Warner Bros. Discovery announced a comprehensive rebuild of its advertising technology infrastructure around agentic AI, built on Amazon Web Services. The system uses Amazon Bedrock AgentCore, Amazon SageMaker, and related AWS tools to automate media planning, dynamic forecasting, real-time campaign optimization, and closed-loop measurement and attribution across both linear TV and digital channels. A unified media planning tool launches in Q3 2026, accompanied by composable order management, pricing, and stewardship modules. The initiative follows a period in which WBD’s advertising revenue declined 7% year over year to $1.85 billion in Q1 2026, a result the company attributes in part to continued linear TV softness.
The programmatic revolution automated ad buying on the demand side. What WBD is building is the supply-side equivalent: AI agents that autonomously manage yield, pricing, stewardship, and measurement, replacing the fragmented manual workflows that have kept television advertising operationally intensive even as streaming distribution grew. For media companies trying to recapture yield in an increasingly fragmented viewing environment, autonomous sell-side infrastructure is not a feature addition. It is a structural requirement for competing with platforms that have had algorithmic yield management for a decade.

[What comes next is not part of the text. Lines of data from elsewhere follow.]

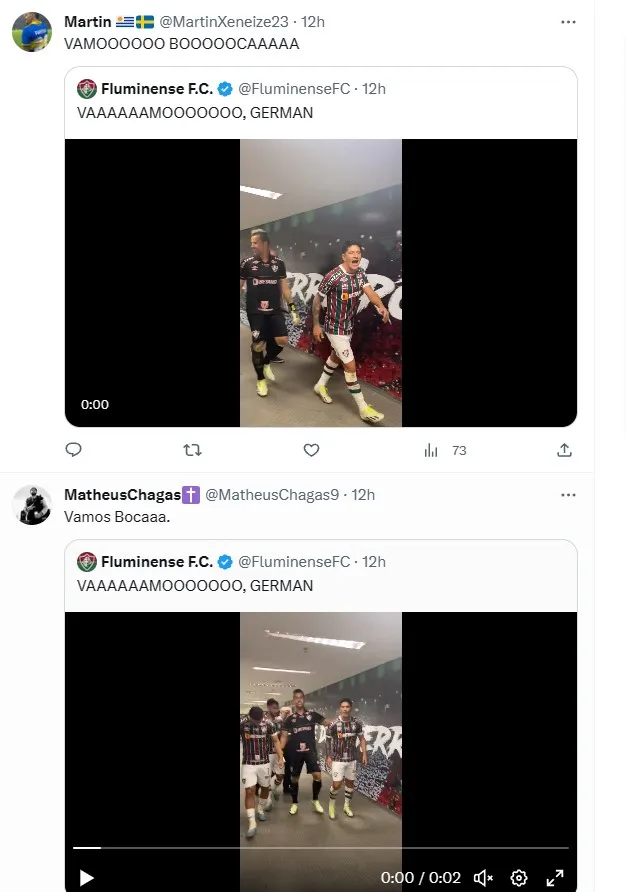Open more options for MatheusChagas's tweet
Image resolution: width=626 pixels, height=892 pixels.
pos(568,494)
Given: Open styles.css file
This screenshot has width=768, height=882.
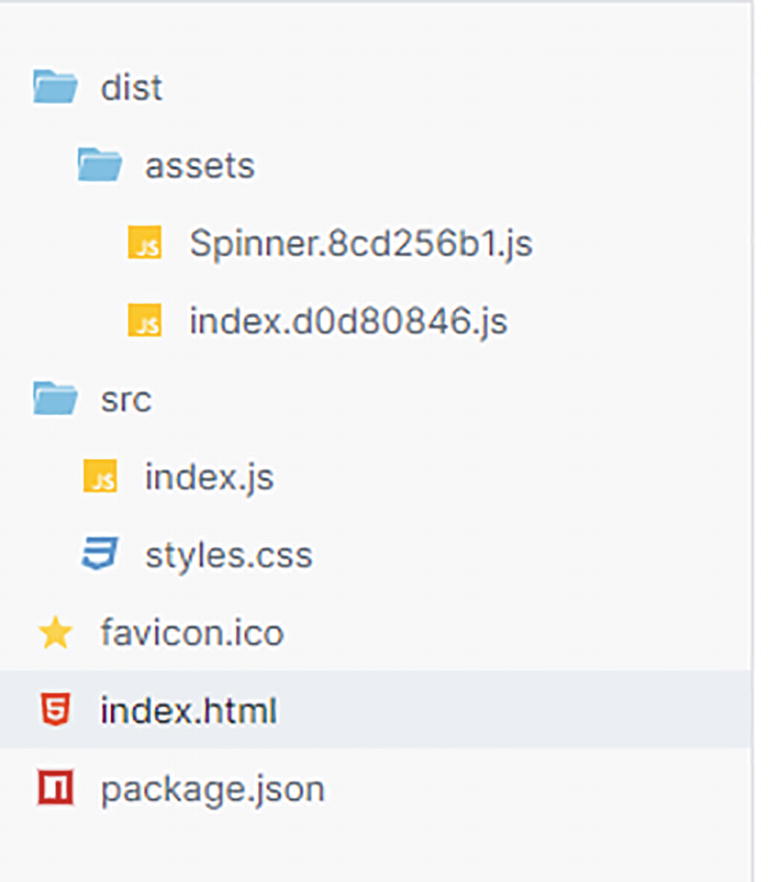Looking at the screenshot, I should [x=228, y=555].
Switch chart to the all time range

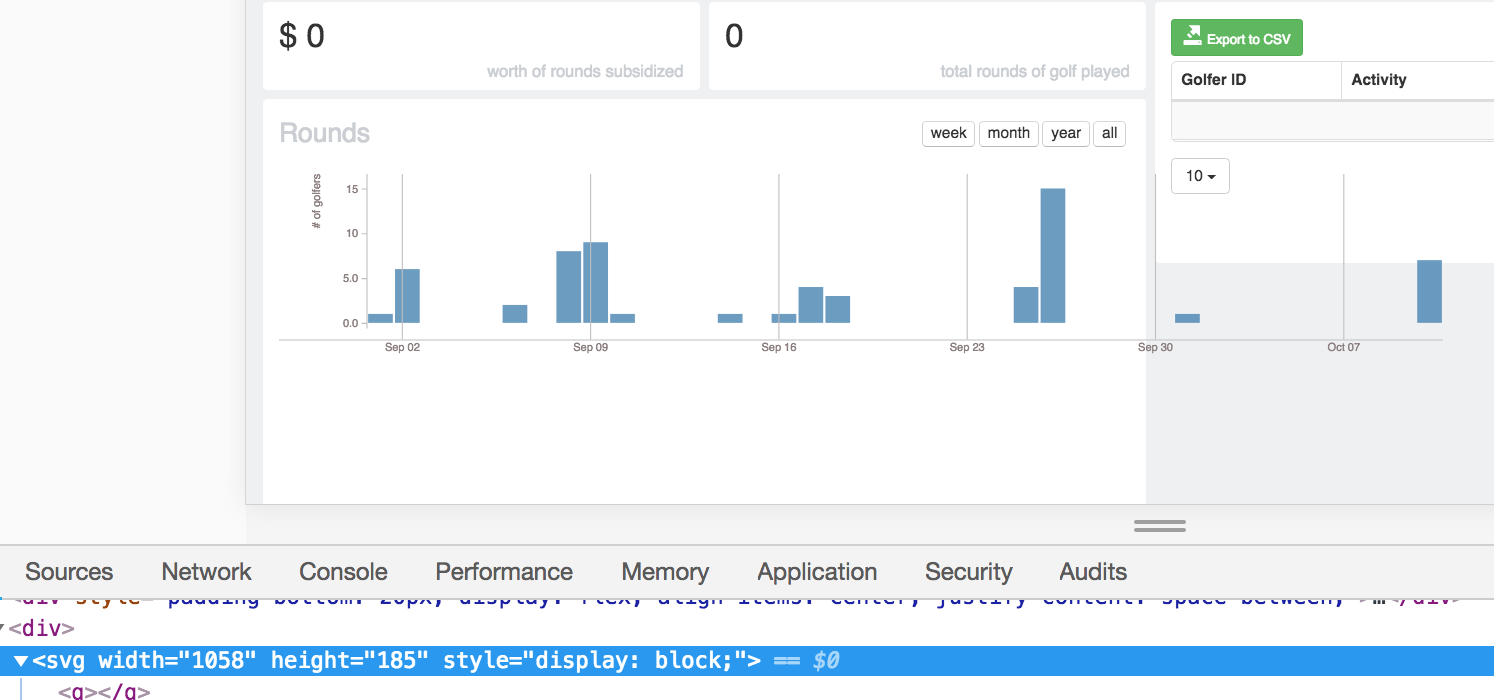1109,133

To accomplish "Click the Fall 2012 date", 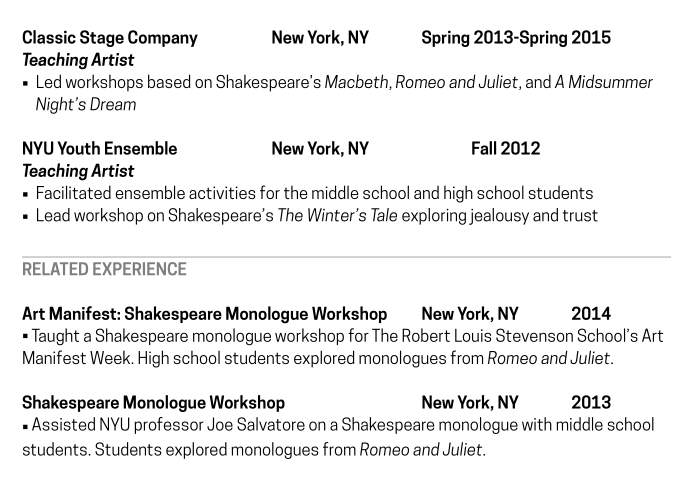I will pyautogui.click(x=505, y=149).
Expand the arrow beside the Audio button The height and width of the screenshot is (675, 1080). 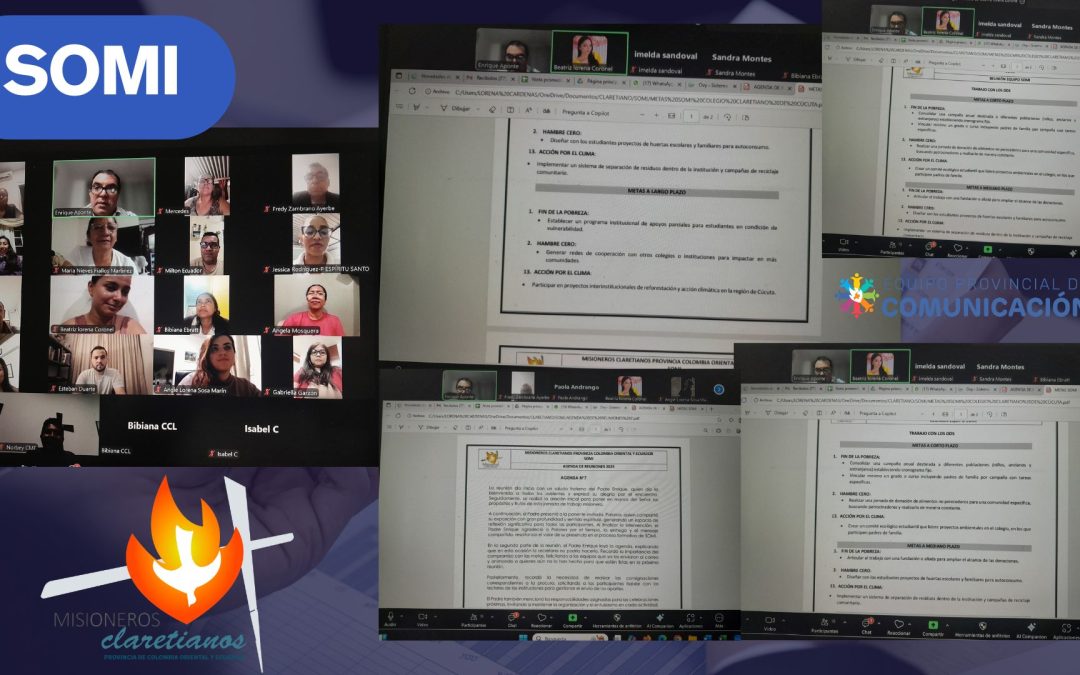coord(403,617)
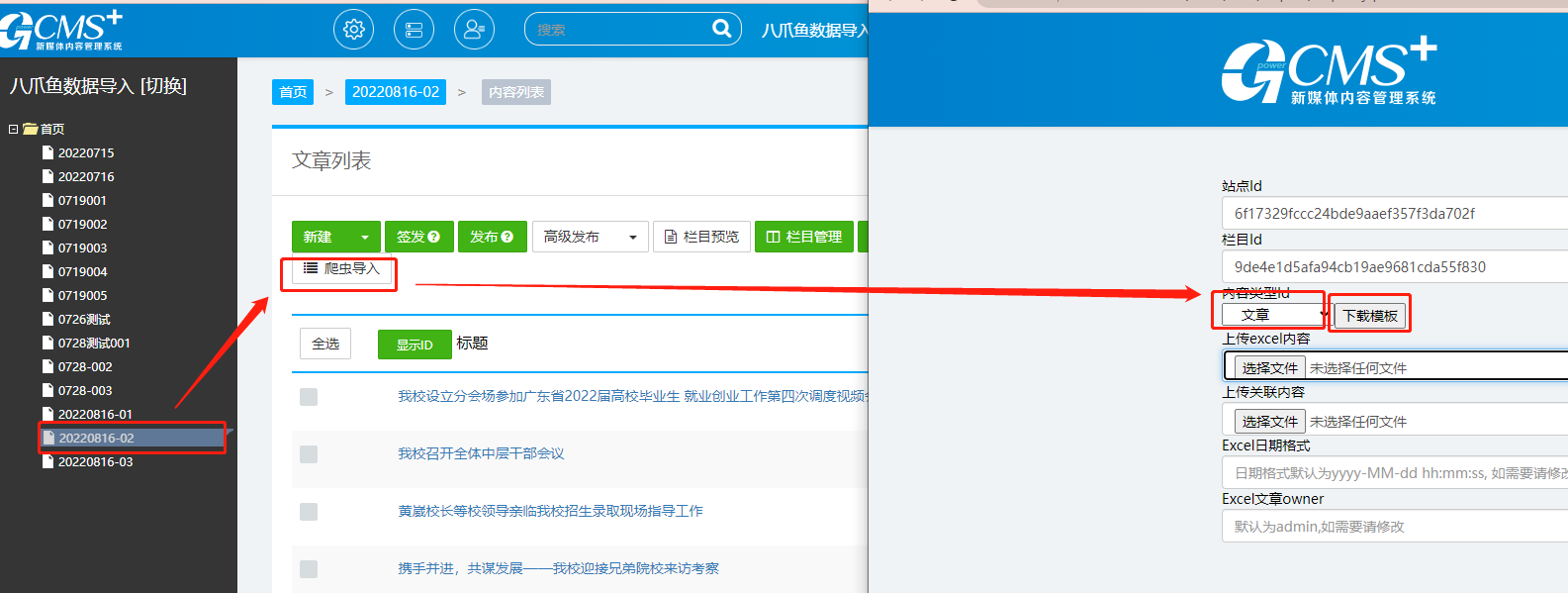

WBD is not operating in isolation. Fox has also claimed the “first end-to-end agentic platform” for advertising, timed to the Cannes Lions conference. When both the sell side and the buy side are running agents, the negotiation between a buyer’s agent and a seller’s agent becomes the new media buying workflow. The publishers that build the most capable sell-side intelligence will extract the most yield from that interaction. WBD is betting that the infrastructure advantage compounds over the 12 to 18 months it takes the rest of the industry to follow. For ad tech and media buyers, the implication is straightforward: autonomous counterparties are arriving, and manual media buying processes will be disadvantaged in that negotiation.